Retrieving speedtest.net server list...
Selecting best server based on ping...
Hosted by Whitesky Communications LLC (Ashburn, VA) [42.41 km]: 2.482 ms
Testing download speed................................................................................
Download: 0.00 Mbit/s
Testing upload speed......................................................................................................
Upload: 326.61 Mbit/s
There's still the same 0.00 Mbit/s download with runsc do, but can put that aside.
We have used --gso=false in the past and it degraded performance https://github.com/google/gvisor/issues/9816#issuecomment-1885669327, but we can selectively enable it for H100s because it'll be better 👍
Glad that flag works. Not sure where that awful download stat comes from; I don't see it when I try to replicate at any commit. Will keep looking, especially if you're still seeing it after these patches.
I spent a few hours trying to figure out what can be wrong with our gso packets. At some point, I started thinking that we were looking for a black cat in a dark room. I decided to test this version by running a kata container and checking that the issue is reproducible in that environment. A kata container is a virtual machine with a virtio network device. It injects gso packets from guest to the host linux kernel in a similar way as gvisor does, but they use different kernel API to do that. Inside a kata vm, the linux kernel is running, so it is completely unrelated to the gVisor netstack. It was not a surprise when I found that the same issue is triggered in kata containers:
# uname -a
Linux 41339094ec18 6.1.62 #1 SMP Wed May 15 05:03:25 UTC 2024 x86_64 Linux
/ # lspci
00:00.0 Host bridge: Intel Corporation 82G33/G31/P35/P31 Express DRAM Controller
00:01.0 Communication controller: Red Hat, Inc. Virtio console
00:02.0 PCI bridge: Red Hat, Inc. QEMU PCI-PCI bridge
00:03.0 SCSI storage controller: Red Hat, Inc. Virtio SCSI
00:04.0 Unclassified device [00ff]: Red Hat, Inc. Virtio RNG
00:05.0 Communication controller: Red Hat, Inc. Virtio 1.0 socket (rev 01)
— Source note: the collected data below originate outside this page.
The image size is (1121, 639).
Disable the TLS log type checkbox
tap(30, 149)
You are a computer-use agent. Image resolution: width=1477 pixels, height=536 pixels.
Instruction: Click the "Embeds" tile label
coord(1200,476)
00:06.0 Mass storage controller: Red Hat, Inc. Virtio file system (rev 01)
00:1f.0 ISA bridge: Intel Corporation 82801IB (ICH9) LPC Interface Controller (rev 02)
00:1f.2 SATA controller: Intel Corporation 82801IR/IO/IH (ICH9R/DO/DH) 6 port SATA Controller [AHCI mode] (rev 02)
00:1f.3 SMBus: Intel Corporation 82801I (ICH9 Family) SMBus Controller (rev 02)
01:01.0 Ethernet controller: Red Hat, Inc. Virtio network device
/ # python3 /tmp/speedtest-cli
Retrieving speedtest.net configuration...
Testing from Google Cloud...
Retrieving speedtest.net server list...
Selecting best server based on ping...
Hosted by StarHub Ltd (Singapore) [5.78 km]: 2.561 ms
Testing download speed................................................................................
Download: 3019.78 Mbit/s
Testing upload speed......................................................................................................
Upload: 2.26 Mbit/s
In summary, I'm inclined to believe that this issue isn't tied to gVisor. More likely, it resides either within the Linux kernel itself or within the gvnic device or its driver.
To those interested, @avagin found the cause of this bug. It's a small issue with the GVE network driver that's used on some GCP hardware. The driver code can be found here.
This code in the driver drops a packet if the GSO type isn't exactly equal to SKB_GSO_TCPV4 or SKB_GSO_TCPV6. In the case of gVisor/Kata/any process that injects packets with virtio net headers already set, the kernel actually marks these packets with an additional flag SKB_GSO_DODGY. The packets fail the check for SKB_GSO_TCPV4 because of this extra flag on the GSO type and get dropped. These drops only happen on H100 because those machines use a different kind of of NIC that requires packets to be written in the DQO format rather than the default. In the default path there is no equivalent check for SKB_GSO_TCPV4.
We will try to expedite a fix in the GVE driver the best we can from our end. Filing a formal support ticket with GCP may help move along the process as well.
Closing this issue now as it is not a bug with gVisor.